Pruning blueberries is a recommended practice to maintain the balance between vegetative vigor and reproductive growth (Mainland, 1989; Shutak and Marucci, 1966; Williamson et al., 2004; Yarborough, 2006). Pruning improves light penetration into the canopy, adjusts leaf:fruit and shoot:root ratios (Rana et al., 2011; Ryugo, 1986), improves harvest efficiency, and reduces limb breakage (Austin, 1997; Clark and Matheny, 2010; Hrotkó, 2013). Lack of pruning, however, results in excessively tall, hard-to-pick bushes (Krewer et al., 2004; Pescie et al., 2011; Strik et al., 2003) and decreases vigor and node number in regrowth shoots (Pescie et al., 2011).
Low-chill subtropical production areas use southern highbush blueberry (SHB) cultivars and rely on high prices obtained for early-season fruit (Lyrene, 1992; Williamson and Lyrene, 2004a, 2004b). Summer pruning after fruit harvest is used in these areas to stimulate healthy vegetative growth for the remainder of the growing season (Patten et al., 1991; Williamson et al., 2004). Healthy foliage must be maintained in blueberry during the long growing season after fruit harvest to support optimal flower bud development and carbohydrate reserve replenishment (Lyrene, 1992, 2005; Williamson and Miller, 2002). These carbohydrates are used to supply the intensive sink demand of flowering and early fruit development the next growing season (Swain and Darnell, 2001, 2002). However, both timing and severity of summer pruning must be considered to obtain desired results (Rana et al., 2011). Early or heavy summer pruning can result in excessive regrowth, late pruning can reduce cold-hardiness, and lack of pruning can reduce the amount of regrowth (Mika and Piatkowski, 1989; Pescie et al., 2011; Williamson and Darnell, 1996).

> **Given information**:
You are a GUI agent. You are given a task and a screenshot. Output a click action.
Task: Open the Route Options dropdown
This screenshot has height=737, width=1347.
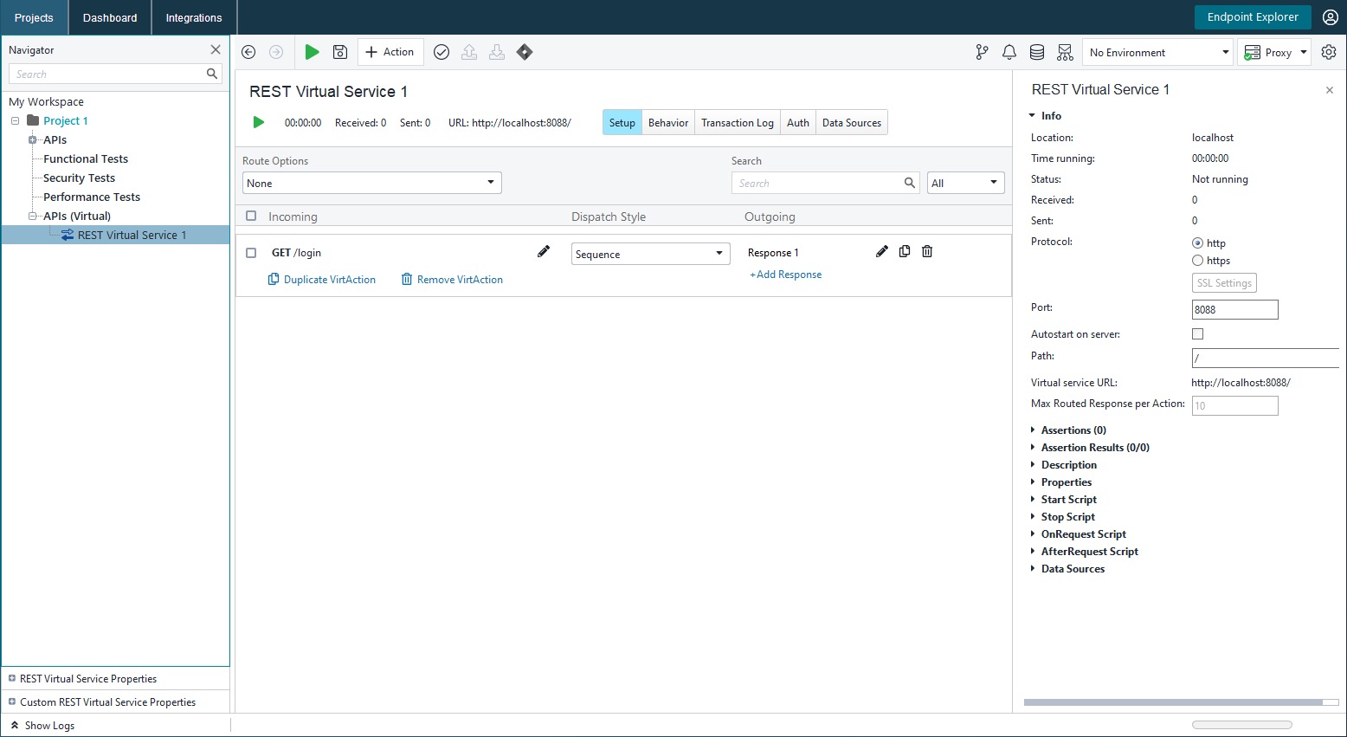[x=371, y=183]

> **Task directions**: From the blueberry pruning text, list each effect of pruning named in the sentence that begins "Pruning improves light penetration". The lines above were taken from a separate source.

> **Output of the task**:
- Improves light penetration into the canopy
- Adjusts leaf:fruit and shoot:root ratios
- Improves harvest efficiency
- Reduces limb breakage